Uber a visiblement un problème avec la notion de viol

Uber a commis un nouvel impair. L’entreprise a en effet manœuvré pour obtenir l’accès au dossier médical d’une femme violée par un de ses chauffeurs en Inde en 2014. Le dossier en question aurait d’ailleurs circulé entre les mains de plusieurs membres de l’équipe exécutive de la société. Travis Kalanick en ferait partie.

L’affaire remonte en 2014. Shiv Kumar Yadav, le chauffeur impliqué, est passé prendre sa victime dans la capitale indienne. Cette dernière avait une vingtaine d’années à l’époque et elle rentrait d’un dîner avec des amis.

Uber Viol

L’homme ne l’a pas directement raccompagnée chez elle. Il a en effet arrêté sa voiture dans un quartier calme et il l’a ensuite violée avant de l’abandonner dans une rue près de chez elle.

Uber : une affaire qui remonte à 2014

L’affaire s’est rapidement retrouvée sur le devant de la scène et Uber a été accusé de ne pas avoir suffisamment vérifié les antécédents de son chauffeur. Ce dernier n’en était effectivement pas à son coup d’essai et il avait ainsi été mêlé à plusieurs autres affaires d’agressions par le passé, sans pour autant être condamné.

Face à la situation, les autorités ont momentanément suspendu les activités de l’entreprise dans la capitale indienne. Le violeur a été jugé dans le cadre d’une procédure accélérée pour sa part, une procédure mise en place après le viol en réunion d’une étudiante dans un bus à la fin de l’année 2012. L’homme a alors été condamné à la prison à perpétuité.

Amit Jain, le président d’Uber India avait d’ailleurs exprimé sa joie au travers d’un communiqué de presse : « L’agression sexuelle est un crime terrible et nous sommes heureux que [l’agresseur] ait été traduit en justice. La sécurité est une priorité pour Uber et nous avons apporté de nombreuses améliorations (…) à la suite des leçons que nous avons apprises de cette terrible affaire ». L’entreprise avait ensuite repris tranquillement son activité.

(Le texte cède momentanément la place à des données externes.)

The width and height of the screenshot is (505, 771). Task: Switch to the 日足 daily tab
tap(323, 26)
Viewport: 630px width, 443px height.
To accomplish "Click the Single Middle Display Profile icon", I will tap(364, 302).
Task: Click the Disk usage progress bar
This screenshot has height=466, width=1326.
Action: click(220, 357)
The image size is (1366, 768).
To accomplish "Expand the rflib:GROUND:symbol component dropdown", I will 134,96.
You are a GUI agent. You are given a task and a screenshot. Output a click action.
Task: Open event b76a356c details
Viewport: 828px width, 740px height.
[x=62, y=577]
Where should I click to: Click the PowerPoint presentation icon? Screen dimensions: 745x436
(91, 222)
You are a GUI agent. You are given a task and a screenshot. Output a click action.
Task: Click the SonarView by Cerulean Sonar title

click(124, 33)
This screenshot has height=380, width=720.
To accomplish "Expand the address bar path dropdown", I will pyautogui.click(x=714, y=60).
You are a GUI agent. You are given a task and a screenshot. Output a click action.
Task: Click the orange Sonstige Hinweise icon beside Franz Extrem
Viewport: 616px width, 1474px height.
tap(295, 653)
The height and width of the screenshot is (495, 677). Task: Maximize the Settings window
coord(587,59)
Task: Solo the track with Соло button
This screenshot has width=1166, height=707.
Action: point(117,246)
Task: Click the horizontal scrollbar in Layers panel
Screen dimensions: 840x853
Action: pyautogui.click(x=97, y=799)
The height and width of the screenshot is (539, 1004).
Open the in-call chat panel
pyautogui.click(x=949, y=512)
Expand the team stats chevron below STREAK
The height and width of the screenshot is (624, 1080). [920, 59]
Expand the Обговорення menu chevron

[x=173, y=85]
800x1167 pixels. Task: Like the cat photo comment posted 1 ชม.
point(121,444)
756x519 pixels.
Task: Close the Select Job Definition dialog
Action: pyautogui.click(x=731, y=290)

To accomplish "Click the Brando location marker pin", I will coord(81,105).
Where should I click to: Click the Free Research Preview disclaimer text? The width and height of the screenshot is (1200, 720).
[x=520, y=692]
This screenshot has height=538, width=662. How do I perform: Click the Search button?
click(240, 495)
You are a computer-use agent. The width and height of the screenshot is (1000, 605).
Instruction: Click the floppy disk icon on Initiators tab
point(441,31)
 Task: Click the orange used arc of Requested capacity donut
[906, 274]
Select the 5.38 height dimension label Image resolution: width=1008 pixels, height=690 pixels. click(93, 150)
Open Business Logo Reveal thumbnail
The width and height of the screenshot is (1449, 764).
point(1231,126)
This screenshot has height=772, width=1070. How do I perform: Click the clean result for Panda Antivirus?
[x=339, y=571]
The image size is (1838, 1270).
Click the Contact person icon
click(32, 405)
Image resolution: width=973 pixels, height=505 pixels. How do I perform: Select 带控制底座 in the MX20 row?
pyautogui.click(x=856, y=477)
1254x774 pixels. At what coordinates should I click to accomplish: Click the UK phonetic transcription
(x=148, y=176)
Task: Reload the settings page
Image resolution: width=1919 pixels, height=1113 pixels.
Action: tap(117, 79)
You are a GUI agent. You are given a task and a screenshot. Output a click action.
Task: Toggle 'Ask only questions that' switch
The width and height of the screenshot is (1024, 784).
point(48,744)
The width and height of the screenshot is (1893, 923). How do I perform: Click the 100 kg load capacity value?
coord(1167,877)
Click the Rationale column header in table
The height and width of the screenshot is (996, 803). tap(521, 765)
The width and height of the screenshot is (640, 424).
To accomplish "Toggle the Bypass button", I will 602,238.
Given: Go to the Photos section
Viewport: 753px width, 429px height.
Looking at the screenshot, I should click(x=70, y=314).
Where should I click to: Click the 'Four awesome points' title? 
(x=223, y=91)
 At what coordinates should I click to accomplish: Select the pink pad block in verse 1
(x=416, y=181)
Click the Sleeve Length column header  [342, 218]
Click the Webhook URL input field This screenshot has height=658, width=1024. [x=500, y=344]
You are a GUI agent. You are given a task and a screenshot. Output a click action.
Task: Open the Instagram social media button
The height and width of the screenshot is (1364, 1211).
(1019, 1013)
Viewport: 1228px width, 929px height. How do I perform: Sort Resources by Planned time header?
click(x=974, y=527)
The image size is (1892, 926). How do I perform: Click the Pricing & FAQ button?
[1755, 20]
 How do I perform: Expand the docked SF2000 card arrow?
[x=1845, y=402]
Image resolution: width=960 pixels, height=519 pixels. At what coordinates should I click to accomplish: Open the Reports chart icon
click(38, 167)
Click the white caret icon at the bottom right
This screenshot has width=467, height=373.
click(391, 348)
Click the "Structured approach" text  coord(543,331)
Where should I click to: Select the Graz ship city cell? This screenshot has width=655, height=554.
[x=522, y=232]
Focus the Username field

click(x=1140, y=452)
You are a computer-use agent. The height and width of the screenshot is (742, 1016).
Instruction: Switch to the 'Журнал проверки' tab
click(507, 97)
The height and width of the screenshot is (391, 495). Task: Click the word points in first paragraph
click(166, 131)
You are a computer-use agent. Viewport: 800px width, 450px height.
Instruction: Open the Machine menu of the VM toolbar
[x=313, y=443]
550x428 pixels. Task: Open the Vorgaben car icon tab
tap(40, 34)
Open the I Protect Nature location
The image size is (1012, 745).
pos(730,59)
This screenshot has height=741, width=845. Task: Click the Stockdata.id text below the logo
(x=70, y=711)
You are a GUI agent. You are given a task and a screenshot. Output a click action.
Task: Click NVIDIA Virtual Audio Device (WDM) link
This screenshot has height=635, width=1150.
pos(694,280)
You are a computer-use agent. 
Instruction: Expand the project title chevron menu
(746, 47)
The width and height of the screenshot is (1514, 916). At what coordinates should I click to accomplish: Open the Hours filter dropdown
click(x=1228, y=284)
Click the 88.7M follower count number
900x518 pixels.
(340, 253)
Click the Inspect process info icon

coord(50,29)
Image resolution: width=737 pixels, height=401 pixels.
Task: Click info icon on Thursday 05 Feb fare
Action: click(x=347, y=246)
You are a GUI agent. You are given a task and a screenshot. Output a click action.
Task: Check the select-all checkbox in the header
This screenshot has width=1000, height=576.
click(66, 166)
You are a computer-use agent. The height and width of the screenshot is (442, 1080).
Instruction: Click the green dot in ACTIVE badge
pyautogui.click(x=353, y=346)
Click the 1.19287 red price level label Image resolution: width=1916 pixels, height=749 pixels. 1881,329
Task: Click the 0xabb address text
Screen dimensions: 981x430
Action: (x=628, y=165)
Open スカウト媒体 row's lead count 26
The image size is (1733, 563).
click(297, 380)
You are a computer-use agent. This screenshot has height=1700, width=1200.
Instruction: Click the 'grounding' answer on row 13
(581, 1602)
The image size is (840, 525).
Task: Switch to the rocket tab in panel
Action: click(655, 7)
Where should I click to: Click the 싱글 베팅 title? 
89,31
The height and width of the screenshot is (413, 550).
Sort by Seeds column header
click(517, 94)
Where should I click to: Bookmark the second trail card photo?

Toutefois, l’affaire ne se termine pas là. Plus tôt dans le mois, Recode et le New York Times ont en effet révélé des informations importantes au sujet de l’enquête et de la procédure judiciaire lancée en 2014.

Les dirigeants de l’entreprise sont accusés d’avoir accédé au dossier médical de la victime

Eric Alexander occupait le poste de président des affaires en Asie-Pacifique à l’époque et il faisait donc partie de l’équipe exécutive de l’entreprise. D’après de multiples sources, l’homme aurait manœuvré afin d’obtenir auprès des médecins chargés de l’examen de la victime une copie de son dossier médical et de toutes leurs observations.

Pour ne rien arranger, l’homme n’aurait pas conservé ces informations pour lui seul et il les aurait ainsi communiquées à plusieurs collègues et notamment à Emil Michael et à Travis Kalanick.

Pourquoi avoir cherché à obtenir ce dossier médical ? Toujours d’après ces fameuses sources, les dirigeants d’Uber souhaitaient simplement vérifier les déclarations de la victime. En réalité, ils pensaient que leur principal concurrent avait monté de toute pièce l’affaire afin de nuire à l’image de l’entreprise et l’empêcher ainsi de trouver ses marques sur le marché.

La victime du viol a été extrêmement choquée par les révélations de nos confrères, bien entendu, mais elle ne compte visiblement pas se laisser faire puisqu’elle a décidé d’entamer des poursuites.

Uber a pour sa part publié un communiqué de presse pour exprimer toute sa sympathie à la victime : « Personne ne devrait vivre une expérience aussi horrible et nous sommes vraiment désolés qu’elle ait dû revivre ces événements ces dernières semaines ».